DATA TO USE:
###

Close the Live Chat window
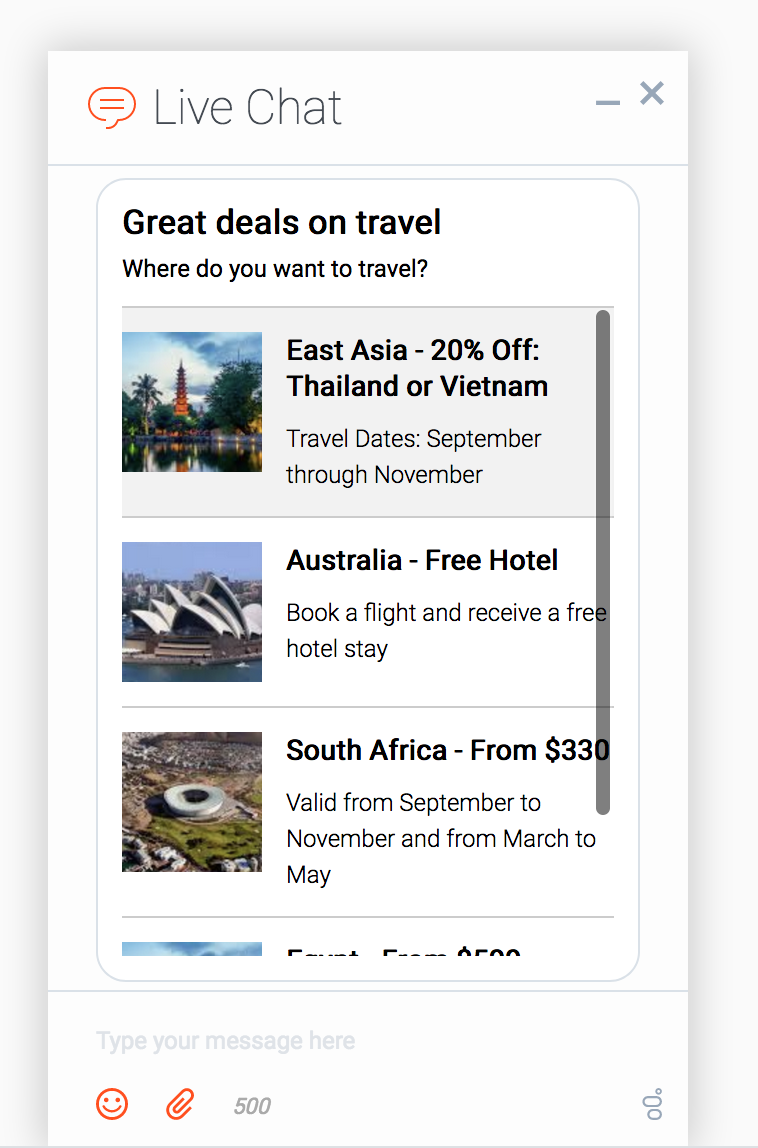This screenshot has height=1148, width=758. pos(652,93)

###

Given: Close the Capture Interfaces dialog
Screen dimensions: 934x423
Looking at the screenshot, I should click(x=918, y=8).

###

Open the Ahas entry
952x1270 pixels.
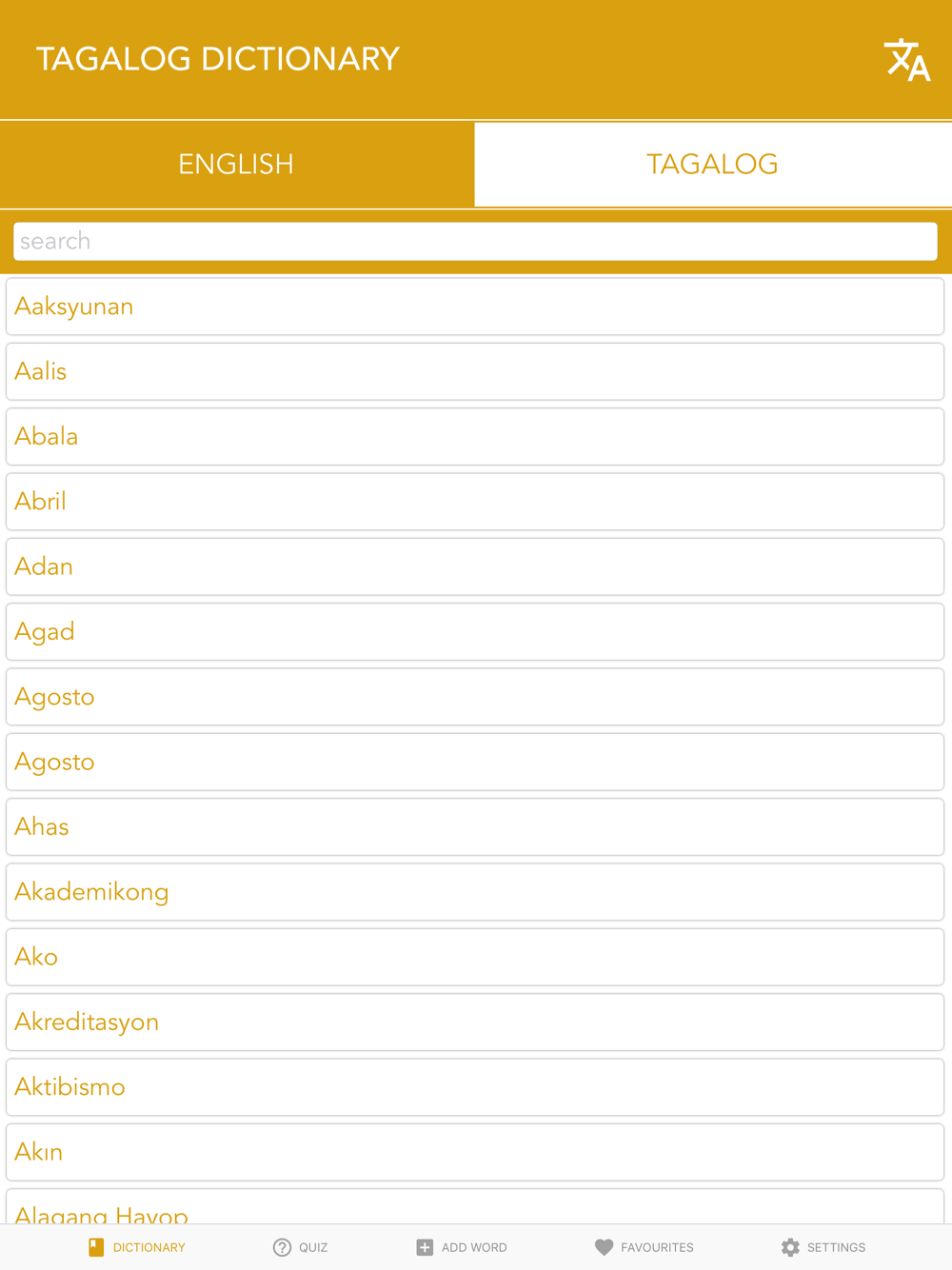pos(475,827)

###

From the data above, select every line that contains the string "Close". Capitalization matters.

ANSWER TO THE EXERCISE:
Close the Live Chat window
Given: Close the Capture Interfaces dialog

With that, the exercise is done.